Last post: Aug 1, 2012
A mortgage price war
This past week has seen some of the lowest mortgage rates ever to hit the high street emerge. Firstly HSBC launched a 5 year 2.99% fixed rate fee or 3.99% for a 7 year fixed rate (both with a £1,499 fee) which at launch was the lowest ever fixed rate mortgage. Then Santander matched this rate for the same period with a marginally lower fee but yesterday NatWest went one better and launched a 5 year fixed rate at 2.95%, albeit with a punchy arrangement fee of £2,495. These rates are the best that have been ever available to UK mortgage borrowers.

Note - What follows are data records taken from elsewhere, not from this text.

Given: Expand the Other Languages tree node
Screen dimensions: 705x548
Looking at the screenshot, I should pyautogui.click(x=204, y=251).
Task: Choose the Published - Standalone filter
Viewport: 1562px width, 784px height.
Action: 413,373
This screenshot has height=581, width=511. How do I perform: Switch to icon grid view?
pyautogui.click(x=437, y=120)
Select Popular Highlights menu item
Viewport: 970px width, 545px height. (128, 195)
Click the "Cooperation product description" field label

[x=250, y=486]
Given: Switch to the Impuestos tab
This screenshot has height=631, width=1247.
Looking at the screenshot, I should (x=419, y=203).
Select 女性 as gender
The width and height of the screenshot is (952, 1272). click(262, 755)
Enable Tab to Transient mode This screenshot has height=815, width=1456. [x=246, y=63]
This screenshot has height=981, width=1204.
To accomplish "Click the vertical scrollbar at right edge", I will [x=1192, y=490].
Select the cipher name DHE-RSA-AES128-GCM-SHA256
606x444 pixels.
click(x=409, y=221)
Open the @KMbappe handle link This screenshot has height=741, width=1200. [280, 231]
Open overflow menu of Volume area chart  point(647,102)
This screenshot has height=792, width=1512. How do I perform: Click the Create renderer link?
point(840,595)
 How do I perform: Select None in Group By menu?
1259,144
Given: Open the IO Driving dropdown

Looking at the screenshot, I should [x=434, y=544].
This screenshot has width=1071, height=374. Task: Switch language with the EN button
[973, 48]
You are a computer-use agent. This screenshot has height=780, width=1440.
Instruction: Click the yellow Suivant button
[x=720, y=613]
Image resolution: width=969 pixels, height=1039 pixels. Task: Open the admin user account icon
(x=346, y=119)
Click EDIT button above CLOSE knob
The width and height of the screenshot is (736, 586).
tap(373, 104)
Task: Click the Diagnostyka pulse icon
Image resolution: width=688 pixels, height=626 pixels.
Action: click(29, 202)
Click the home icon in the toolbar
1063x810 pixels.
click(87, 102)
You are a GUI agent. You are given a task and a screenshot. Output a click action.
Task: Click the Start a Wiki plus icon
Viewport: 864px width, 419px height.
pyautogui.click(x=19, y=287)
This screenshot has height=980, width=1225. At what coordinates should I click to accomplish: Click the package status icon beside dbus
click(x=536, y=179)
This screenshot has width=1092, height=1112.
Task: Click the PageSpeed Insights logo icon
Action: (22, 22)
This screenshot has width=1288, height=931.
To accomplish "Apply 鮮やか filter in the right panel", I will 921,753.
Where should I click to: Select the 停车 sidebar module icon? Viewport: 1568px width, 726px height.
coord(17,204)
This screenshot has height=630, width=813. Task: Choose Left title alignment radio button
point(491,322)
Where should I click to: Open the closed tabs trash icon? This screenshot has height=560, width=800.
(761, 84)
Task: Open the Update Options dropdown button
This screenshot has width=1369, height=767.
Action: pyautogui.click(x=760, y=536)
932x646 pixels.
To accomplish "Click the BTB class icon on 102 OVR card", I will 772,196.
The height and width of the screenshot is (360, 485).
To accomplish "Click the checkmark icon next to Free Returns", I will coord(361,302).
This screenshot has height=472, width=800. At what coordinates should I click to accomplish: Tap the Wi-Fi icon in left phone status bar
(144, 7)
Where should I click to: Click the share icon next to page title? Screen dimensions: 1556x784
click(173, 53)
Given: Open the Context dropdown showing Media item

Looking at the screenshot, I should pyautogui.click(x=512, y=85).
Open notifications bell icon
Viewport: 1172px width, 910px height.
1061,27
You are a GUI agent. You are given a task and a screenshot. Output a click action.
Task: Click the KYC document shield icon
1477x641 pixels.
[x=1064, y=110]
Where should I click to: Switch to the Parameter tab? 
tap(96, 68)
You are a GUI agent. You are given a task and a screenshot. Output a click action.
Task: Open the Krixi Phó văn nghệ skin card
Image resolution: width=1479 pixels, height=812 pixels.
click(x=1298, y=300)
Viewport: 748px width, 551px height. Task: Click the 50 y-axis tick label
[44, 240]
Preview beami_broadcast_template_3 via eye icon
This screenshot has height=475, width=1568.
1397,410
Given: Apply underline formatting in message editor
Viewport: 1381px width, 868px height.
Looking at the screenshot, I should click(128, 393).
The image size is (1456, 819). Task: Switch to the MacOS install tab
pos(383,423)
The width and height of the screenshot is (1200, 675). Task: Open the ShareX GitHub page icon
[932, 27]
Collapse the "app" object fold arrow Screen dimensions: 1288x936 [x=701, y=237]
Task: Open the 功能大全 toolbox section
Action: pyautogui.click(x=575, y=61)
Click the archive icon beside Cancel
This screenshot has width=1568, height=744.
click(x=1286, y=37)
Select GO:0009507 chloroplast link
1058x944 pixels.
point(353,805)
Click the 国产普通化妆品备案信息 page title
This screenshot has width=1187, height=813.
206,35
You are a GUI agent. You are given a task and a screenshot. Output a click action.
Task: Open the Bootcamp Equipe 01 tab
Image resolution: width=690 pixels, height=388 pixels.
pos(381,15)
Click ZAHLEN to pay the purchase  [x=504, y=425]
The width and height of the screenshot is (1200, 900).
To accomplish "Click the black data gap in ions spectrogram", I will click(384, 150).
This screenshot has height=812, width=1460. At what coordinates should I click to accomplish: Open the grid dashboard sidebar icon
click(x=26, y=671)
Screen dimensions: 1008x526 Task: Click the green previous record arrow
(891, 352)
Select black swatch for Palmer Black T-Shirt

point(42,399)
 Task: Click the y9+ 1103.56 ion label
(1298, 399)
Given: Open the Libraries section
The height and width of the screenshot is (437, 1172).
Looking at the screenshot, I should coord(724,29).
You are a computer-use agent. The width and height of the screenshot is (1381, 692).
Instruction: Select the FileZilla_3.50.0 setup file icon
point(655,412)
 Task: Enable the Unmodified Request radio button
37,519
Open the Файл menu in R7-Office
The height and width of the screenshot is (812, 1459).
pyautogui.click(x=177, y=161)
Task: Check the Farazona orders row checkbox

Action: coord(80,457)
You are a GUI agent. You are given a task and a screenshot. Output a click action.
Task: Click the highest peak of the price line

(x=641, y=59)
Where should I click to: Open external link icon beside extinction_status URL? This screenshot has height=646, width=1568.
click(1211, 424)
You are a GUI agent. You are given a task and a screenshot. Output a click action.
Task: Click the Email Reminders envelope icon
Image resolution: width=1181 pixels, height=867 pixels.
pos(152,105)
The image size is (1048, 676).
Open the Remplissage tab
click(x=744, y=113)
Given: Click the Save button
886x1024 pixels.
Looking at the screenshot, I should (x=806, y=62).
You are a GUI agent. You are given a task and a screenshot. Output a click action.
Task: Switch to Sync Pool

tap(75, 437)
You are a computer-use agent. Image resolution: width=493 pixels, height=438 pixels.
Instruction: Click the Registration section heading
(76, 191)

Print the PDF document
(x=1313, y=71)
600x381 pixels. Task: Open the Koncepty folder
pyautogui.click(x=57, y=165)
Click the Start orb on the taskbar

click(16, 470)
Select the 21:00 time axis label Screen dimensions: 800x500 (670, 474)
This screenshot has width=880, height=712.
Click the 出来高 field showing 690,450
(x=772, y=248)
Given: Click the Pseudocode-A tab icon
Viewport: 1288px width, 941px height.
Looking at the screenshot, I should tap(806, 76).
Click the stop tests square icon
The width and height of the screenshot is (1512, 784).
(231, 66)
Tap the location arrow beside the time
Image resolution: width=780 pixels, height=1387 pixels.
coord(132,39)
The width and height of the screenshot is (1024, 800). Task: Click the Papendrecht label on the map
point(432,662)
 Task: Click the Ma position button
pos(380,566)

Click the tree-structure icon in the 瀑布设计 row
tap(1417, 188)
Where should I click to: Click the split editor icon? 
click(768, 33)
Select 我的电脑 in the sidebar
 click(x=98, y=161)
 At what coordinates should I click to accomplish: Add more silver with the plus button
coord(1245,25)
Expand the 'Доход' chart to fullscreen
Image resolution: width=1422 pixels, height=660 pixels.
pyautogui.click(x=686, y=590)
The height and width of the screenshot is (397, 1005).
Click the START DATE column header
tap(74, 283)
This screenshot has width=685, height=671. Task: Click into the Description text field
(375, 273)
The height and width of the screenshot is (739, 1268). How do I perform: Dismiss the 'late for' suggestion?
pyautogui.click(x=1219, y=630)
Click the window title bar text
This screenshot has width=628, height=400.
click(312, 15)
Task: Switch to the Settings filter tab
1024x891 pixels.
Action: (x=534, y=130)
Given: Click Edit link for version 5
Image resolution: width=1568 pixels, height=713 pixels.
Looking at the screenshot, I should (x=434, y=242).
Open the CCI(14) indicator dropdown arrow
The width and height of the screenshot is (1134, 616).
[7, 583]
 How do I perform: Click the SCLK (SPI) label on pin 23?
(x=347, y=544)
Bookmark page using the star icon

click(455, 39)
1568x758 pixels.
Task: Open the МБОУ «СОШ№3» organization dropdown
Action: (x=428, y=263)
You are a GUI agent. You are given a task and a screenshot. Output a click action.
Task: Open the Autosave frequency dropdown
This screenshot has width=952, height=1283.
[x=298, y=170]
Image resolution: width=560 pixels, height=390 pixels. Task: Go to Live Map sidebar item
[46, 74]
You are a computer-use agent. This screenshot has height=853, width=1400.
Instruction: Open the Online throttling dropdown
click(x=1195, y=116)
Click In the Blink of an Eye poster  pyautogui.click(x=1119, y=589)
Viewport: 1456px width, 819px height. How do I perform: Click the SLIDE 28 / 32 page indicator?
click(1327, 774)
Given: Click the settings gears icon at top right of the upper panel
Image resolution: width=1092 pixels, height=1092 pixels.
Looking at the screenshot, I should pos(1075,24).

However, it isn't all good news as the deals mentioned above all require the borrower to have a 40% deposit and have an excellent credit history so, quite clearly, they aren't going to be for everyone. Perhaps more encouraging is the fact that this past week has also seen several major Lenders such as Barclays/Woolwich, Nationwide, First Direct and Leeds BS have all cut their Standard Variable rates by up to 0.5%. All this is an an encouraging sign and possibly good portent of things to come. These lower rates have come about for two main reasons:
- Interbank money market rates have fallen dramatically. The 5 year swap rate has fallen from 1.40% in mid June to now just over 1%. This is the tool used by banks to hedge their mortgage portfolios so if they had hedge cheaper, it allows them be more competitive in the mortgage market
- Today sees the launch of the Government's Funding for Lending scheme. This sees the Bank of England offer cheap loans to the banks for several years in exchange for the banks lending money direct to homeowners and small to medium sized enterprises and not just park it on their balance sheet has happened with the ill-fated Project Merlin. Banks will be getting cash at below money market rates so these savings will be passed into the wider economy.